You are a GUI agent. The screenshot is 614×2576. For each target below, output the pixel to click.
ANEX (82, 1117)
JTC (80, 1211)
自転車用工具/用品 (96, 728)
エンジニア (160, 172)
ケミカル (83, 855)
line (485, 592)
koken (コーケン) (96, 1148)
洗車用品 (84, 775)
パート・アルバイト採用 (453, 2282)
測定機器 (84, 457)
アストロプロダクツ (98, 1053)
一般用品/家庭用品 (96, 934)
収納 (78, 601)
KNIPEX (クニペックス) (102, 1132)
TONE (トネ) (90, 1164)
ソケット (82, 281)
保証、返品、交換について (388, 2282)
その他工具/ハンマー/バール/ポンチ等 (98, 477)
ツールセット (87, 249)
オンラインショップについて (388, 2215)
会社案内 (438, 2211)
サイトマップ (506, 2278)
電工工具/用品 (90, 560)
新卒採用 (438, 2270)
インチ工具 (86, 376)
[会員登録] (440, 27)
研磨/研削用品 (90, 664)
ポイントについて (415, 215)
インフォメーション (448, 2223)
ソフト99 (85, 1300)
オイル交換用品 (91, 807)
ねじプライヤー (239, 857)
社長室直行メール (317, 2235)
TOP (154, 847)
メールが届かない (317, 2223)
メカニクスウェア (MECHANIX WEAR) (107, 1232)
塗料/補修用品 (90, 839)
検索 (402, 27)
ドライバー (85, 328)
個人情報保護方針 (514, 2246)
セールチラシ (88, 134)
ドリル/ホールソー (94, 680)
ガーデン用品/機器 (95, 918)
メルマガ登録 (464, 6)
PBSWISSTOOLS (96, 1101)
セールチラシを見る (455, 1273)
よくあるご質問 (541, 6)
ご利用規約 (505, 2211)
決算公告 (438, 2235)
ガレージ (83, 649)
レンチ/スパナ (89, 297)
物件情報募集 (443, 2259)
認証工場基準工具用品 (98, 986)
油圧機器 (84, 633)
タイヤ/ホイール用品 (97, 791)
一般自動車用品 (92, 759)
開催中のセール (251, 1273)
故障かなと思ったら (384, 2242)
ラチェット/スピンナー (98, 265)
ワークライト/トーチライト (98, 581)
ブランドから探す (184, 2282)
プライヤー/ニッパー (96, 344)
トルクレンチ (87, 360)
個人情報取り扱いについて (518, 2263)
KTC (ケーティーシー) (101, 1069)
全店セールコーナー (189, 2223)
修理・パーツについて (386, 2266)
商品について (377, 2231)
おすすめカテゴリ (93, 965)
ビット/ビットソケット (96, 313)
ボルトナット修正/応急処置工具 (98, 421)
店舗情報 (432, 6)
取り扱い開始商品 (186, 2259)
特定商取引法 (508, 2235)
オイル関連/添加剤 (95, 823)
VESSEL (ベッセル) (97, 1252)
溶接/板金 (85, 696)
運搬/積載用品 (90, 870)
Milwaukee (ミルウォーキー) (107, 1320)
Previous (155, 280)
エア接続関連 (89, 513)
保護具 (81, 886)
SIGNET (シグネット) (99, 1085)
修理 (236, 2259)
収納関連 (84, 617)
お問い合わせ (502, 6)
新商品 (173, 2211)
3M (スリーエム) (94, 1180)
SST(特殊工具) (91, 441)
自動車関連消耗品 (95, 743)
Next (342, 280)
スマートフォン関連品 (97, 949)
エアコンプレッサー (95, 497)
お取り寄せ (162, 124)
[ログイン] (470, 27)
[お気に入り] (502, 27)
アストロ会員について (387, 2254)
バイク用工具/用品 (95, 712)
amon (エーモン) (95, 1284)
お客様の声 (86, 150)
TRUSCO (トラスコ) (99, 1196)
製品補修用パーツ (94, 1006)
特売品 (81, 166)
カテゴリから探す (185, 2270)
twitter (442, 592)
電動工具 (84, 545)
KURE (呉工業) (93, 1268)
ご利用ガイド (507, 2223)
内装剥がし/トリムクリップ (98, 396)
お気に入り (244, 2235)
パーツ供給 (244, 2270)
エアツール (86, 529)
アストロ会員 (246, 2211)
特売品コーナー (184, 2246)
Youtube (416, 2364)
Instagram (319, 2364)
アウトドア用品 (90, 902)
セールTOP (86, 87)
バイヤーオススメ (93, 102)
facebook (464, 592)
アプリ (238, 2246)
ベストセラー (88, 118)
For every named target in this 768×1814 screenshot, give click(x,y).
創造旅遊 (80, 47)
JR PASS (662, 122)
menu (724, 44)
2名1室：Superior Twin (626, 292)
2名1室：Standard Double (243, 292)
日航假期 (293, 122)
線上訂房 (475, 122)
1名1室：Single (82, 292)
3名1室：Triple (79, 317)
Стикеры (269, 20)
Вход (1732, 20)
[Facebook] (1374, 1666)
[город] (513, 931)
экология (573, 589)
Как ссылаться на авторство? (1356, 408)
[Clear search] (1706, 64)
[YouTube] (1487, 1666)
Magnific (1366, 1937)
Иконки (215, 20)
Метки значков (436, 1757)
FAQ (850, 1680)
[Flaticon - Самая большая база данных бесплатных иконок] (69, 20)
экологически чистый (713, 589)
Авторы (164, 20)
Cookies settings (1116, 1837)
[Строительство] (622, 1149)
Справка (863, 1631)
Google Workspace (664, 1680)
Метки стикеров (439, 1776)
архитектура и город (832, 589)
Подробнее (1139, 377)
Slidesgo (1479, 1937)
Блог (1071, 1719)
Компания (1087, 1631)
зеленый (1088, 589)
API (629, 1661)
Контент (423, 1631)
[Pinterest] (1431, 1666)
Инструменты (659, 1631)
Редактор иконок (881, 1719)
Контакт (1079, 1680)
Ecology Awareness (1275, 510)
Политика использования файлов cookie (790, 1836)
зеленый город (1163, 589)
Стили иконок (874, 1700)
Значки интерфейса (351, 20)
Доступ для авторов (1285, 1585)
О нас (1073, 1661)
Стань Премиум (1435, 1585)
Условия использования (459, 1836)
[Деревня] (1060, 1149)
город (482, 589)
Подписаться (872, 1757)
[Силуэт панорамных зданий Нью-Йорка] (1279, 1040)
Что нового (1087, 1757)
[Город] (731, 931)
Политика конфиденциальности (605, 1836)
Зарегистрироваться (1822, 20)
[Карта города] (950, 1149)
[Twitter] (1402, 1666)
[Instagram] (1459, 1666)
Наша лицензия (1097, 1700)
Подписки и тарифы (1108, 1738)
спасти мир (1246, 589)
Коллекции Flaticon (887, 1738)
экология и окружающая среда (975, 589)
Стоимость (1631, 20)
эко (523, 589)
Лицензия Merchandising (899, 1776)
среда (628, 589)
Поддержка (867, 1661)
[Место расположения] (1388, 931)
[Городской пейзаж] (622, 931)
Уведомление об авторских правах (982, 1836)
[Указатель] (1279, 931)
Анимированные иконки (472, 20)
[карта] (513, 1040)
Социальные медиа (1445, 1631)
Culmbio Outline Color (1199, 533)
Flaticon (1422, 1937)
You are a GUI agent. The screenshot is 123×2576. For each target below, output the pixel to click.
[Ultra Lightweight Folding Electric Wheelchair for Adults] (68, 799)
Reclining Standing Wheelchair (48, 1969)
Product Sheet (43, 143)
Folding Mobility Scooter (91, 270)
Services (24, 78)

+-------+

Copy every line of the material, please, keeping it exactly the same.

You are a GUI agent. The screenshot is 614×2576. For each target below, output the pixel to click.
ANEX (82, 1117)
JTC (80, 1211)
自転車用工具/用品 (96, 728)
エンジニア (160, 172)
ケミカル (83, 855)
line (485, 592)
koken (コーケン) (96, 1148)
洗車用品 (84, 775)
パート・アルバイト採用 (453, 2282)
測定機器 (84, 457)
アストロプロダクツ (98, 1053)
一般用品/家庭用品 (96, 934)
収納 (78, 601)
KNIPEX (クニペックス) (102, 1132)
TONE (トネ) (90, 1164)
ソケット (82, 281)
保証、返品、交換について (388, 2282)
その他工具/ハンマー/バール/ポンチ等 (98, 477)
ツールセット (87, 249)
オンラインショップについて (388, 2215)
会社案内 (438, 2211)
サイトマップ (506, 2278)
電工工具/用品 (90, 560)
新卒採用 (438, 2270)
インチ工具 (86, 376)
[会員登録] (440, 27)
研磨/研削用品 (90, 664)
ポイントについて (415, 215)
インフォメーション (448, 2223)
ソフト99 (85, 1300)
オイル交換用品 (91, 807)
ねじプライヤー (239, 857)
社長室直行メール (317, 2235)
TOP (154, 847)
メールが届かない (317, 2223)
メカニクスウェア (MECHANIX WEAR) (107, 1232)
塗料/補修用品 (90, 839)
検索 (402, 27)
ドライバー (85, 328)
個人情報保護方針 (514, 2246)
セールチラシ (88, 134)
ドリル/ホールソー (94, 680)
ガーデン用品/機器 (95, 918)
メルマガ登録 (464, 6)
PBSWISSTOOLS (96, 1101)
セールチラシを見る (455, 1273)
よくあるご質問 (541, 6)
ご利用規約 (505, 2211)
決算公告 (438, 2235)
ガレージ (83, 649)
レンチ/スパナ (89, 297)
物件情報募集 (443, 2259)
認証工場基準工具用品 (98, 986)
油圧機器 (84, 633)
タイヤ/ホイール用品 (97, 791)
一般自動車用品 (92, 759)
開催中のセール (251, 1273)
故障かなと思ったら (384, 2242)
ラチェット/スピンナー (98, 265)
ワークライト/トーチライト (98, 581)
ブランドから探す (184, 2282)
プライヤー/ニッパー (96, 344)
トルクレンチ (87, 360)
個人情報取り扱いについて (518, 2263)
KTC (ケーティーシー) (101, 1069)
全店セールコーナー (189, 2223)
修理・パーツについて (386, 2266)
商品について (377, 2231)
おすすめカテゴリ (93, 965)
ビット/ビットソケット (96, 313)
ボルトナット修正/応急処置工具 (98, 421)
店舗情報 (432, 6)
取り扱い開始商品 (186, 2259)
特定商取引法 (508, 2235)
オイル関連/添加剤 (95, 823)
VESSEL (ベッセル) (97, 1252)
溶接/板金 (85, 696)
運搬/積載用品 (90, 870)
Milwaukee (ミルウォーキー) (107, 1320)
Previous (155, 280)
エア接続関連 (89, 513)
保護具 (81, 886)
SIGNET (シグネット) (99, 1085)
修理 (236, 2259)
収納関連 (84, 617)
お問い合わせ (502, 6)
新商品 (173, 2211)
3M (スリーエム) (94, 1180)
SST(特殊工具) (91, 441)
自動車関連消耗品 (95, 743)
Next (342, 280)
スマートフォン関連品 (97, 949)
エアコンプレッサー (95, 497)
お取り寄せ (162, 124)
[ログイン] (470, 27)
[お気に入り] (502, 27)
アストロ会員について (387, 2254)
バイク用工具/用品 (95, 712)
amon (エーモン) (95, 1284)
お客様の声 (86, 150)
TRUSCO (トラスコ) (99, 1196)
製品補修用パーツ (94, 1006)
特売品 (81, 166)
カテゴリから探す (185, 2270)
twitter (442, 592)
電動工具 (84, 545)
KURE (呉工業) (93, 1268)
ご利用ガイド (507, 2223)
内装剥がし/トリムクリップ (98, 396)
お気に入り (244, 2235)
パーツ供給 (244, 2270)
エアツール (86, 529)
アストロ会員 (246, 2211)
特売品コーナー (184, 2246)
Youtube (416, 2364)
Instagram (319, 2364)
アウトドア用品 (90, 902)
セールTOP (86, 87)
バイヤーオススメ (93, 102)
facebook (464, 592)
アプリ (238, 2246)
ベストセラー (88, 118)
For every named target in this 768×1814 screenshot, give click(x,y).
創造旅遊 (80, 47)
JR PASS (662, 122)
menu (724, 44)
2名1室：Superior Twin (626, 292)
2名1室：Standard Double (243, 292)
日航假期 (293, 122)
線上訂房 (475, 122)
1名1室：Single (82, 292)
3名1室：Triple (79, 317)
Стикеры (269, 20)
Вход (1732, 20)
[Facebook] (1374, 1666)
[город] (513, 931)
экология (573, 589)
Как ссылаться на авторство? (1356, 408)
[Clear search] (1706, 64)
[YouTube] (1487, 1666)
Magnific (1366, 1937)
Иконки (215, 20)
Метки значков (436, 1757)
FAQ (850, 1680)
[Flaticon - Самая большая база данных бесплатных иконок] (69, 20)
экологически чистый (713, 589)
Авторы (164, 20)
Cookies settings (1116, 1837)
[Строительство] (622, 1149)
Справка (863, 1631)
Google Workspace (664, 1680)
Метки стикеров (439, 1776)
архитектура и город (832, 589)
Подробнее (1139, 377)
Slidesgo (1479, 1937)
Блог (1071, 1719)
Компания (1087, 1631)
зеленый (1088, 589)
API (629, 1661)
Контент (423, 1631)
[Pinterest] (1431, 1666)
Инструменты (659, 1631)
Редактор иконок (881, 1719)
Контакт (1079, 1680)
Ecology Awareness (1275, 510)
Политика использования файлов cookie (790, 1836)
зеленый город (1163, 589)
Стили иконок (874, 1700)
Значки интерфейса (351, 20)
Доступ для авторов (1285, 1585)
О нас (1073, 1661)
Стань Премиум (1435, 1585)
Условия использования (459, 1836)
[Деревня] (1060, 1149)
город (482, 589)
Подписаться (872, 1757)
[Силуэт панорамных зданий Нью-Йорка] (1279, 1040)
Что нового (1087, 1757)
[Город] (731, 931)
Политика конфиденциальности (605, 1836)
Зарегистрироваться (1822, 20)
[Карта города] (950, 1149)
[Twitter] (1402, 1666)
[Instagram] (1459, 1666)
Наша лицензия (1097, 1700)
Подписки и тарифы (1108, 1738)
спасти мир (1246, 589)
Коллекции Flaticon (887, 1738)
экология и окружающая среда (975, 589)
Стоимость (1631, 20)
эко (523, 589)
Лицензия Merchandising (899, 1776)
среда (628, 589)
Поддержка (867, 1661)
[Место расположения] (1388, 931)
[Городской пейзаж] (622, 931)
Уведомление об авторских правах (982, 1836)
[Указатель] (1279, 931)
Анимированные иконки (472, 20)
[карта] (513, 1040)
Социальные медиа (1445, 1631)
Culmbio Outline Color (1199, 533)
Flaticon (1422, 1937)
You are a GUI agent. The screenshot is 123×2576. For each target below, output the pixel to click.
[Ultra Lightweight Folding Electric Wheelchair for Adults] (68, 799)
Reclining Standing Wheelchair (48, 1969)
Product Sheet (43, 143)
Folding Mobility Scooter (91, 270)
Services (24, 78)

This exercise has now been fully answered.